_DATA PROVIDED_
»»
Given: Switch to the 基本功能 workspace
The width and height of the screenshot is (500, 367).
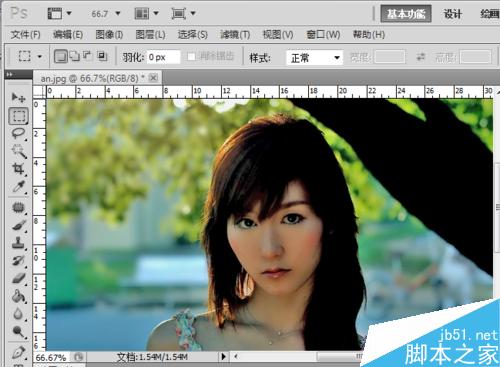Looking at the screenshot, I should [406, 14].
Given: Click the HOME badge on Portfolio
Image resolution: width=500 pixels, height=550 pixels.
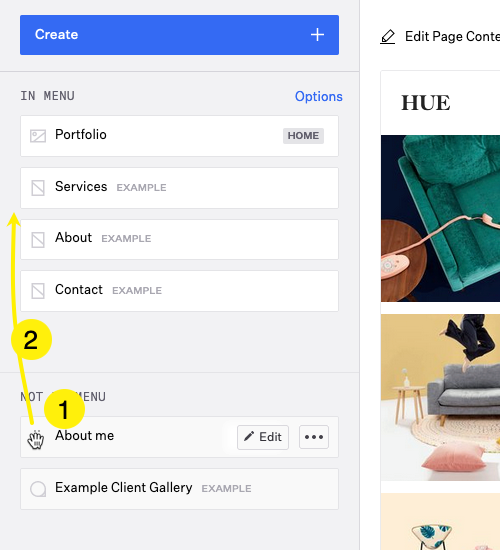Looking at the screenshot, I should click(x=304, y=136).
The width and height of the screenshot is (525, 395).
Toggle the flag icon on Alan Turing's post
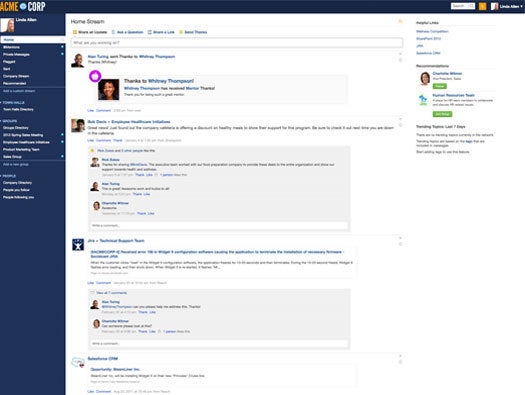pyautogui.click(x=400, y=60)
««
_GOAL OF THE EXERCISE_
Retype the lines exactly. Begin at the one that holds "Image resolution: width=500", stop at the last line of the entries above, and drop the pictures.

_EXERCISE RESPONSE_
Image resolution: width=500 pixels, height=550 pixels.
Looking at the screenshot, I should click(x=304, y=136).
The width and height of the screenshot is (525, 395).
Toggle the flag icon on Alan Turing's post
pyautogui.click(x=400, y=60)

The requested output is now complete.